Hacker News new | ask | show | jobs
by MakeUsersWant 1251 days ago
I'd love property-based testing in big data cluster computing applications done in Databricks/Spark. However, (Py)Spark is very high-latency, even in local mode, so Hypothesis would have to generate a list (DataFrame) of thousands of test cases to be evaluated in parallel. That is where I got stuck. Has anybody ever done this successfully?
1 comments

There are lots of dials that can be tweaked; e.g. timeouts, number of tests, etc.

For example, I've used Hypothesis to test some browser-automation, which uses the ChromeController package to launch a Chrom(ium) browser to take screenshots and print-to-PDF. The tests do things like:

- Generate random HTML

- Write it to a temp file

- Launch Chromium, set its window width+height, and navigate to that file:// address

- Take a PNG screenshot

- Use a PNG library to assert we've got a valid PNG, of the given width + height

There are similar tests for print-to-PDF (checking that it's a valid PDF with at least one page), etc.

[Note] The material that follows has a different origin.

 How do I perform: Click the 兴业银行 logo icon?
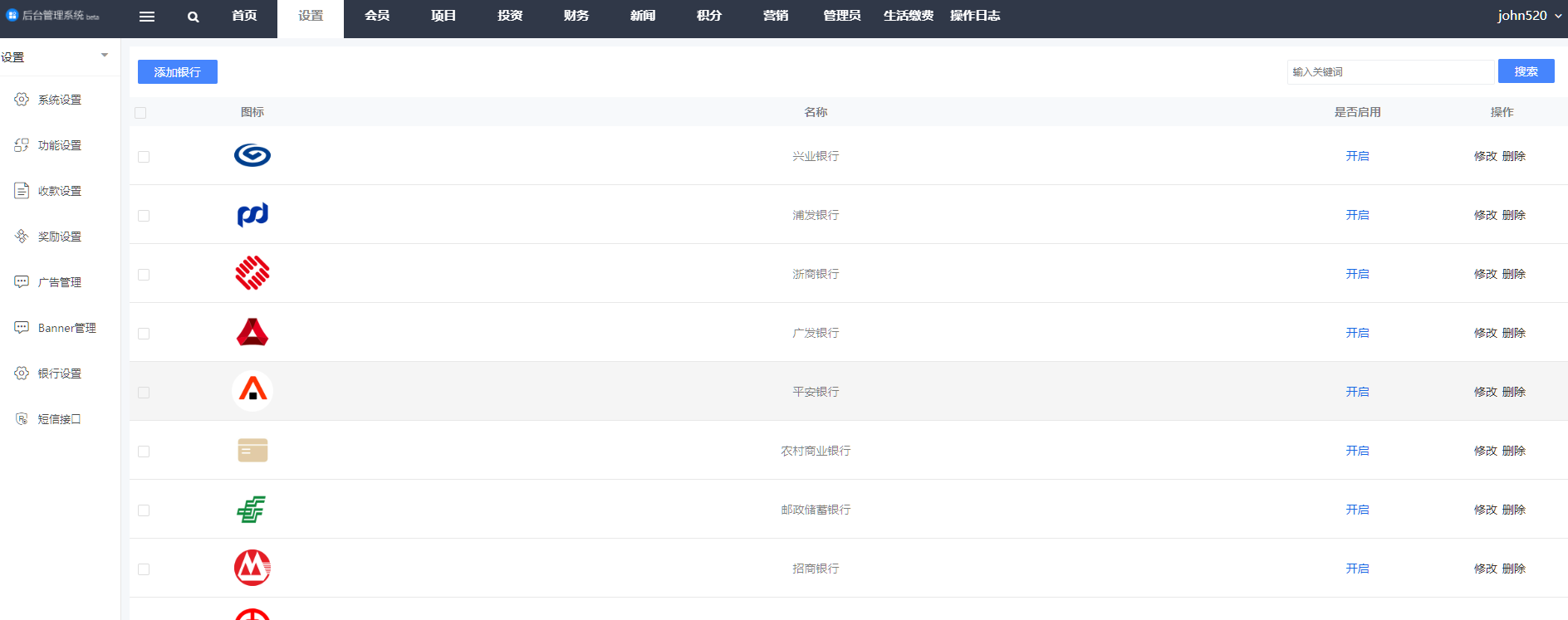[x=252, y=155]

The only fiddling I had to do was put `deadline=1000` in the `@settings` decorators. This prevents Hypothesis giving up on a test run too early; it automatically runs the tests fewer times, so it stays within a reasonable time frame.

These sorts of tests are good for sanity-checking that we're plugging things together in the right way; but I wouldn't rely on them checking enough times to e.g. catch arithmetic edge-cases, etc.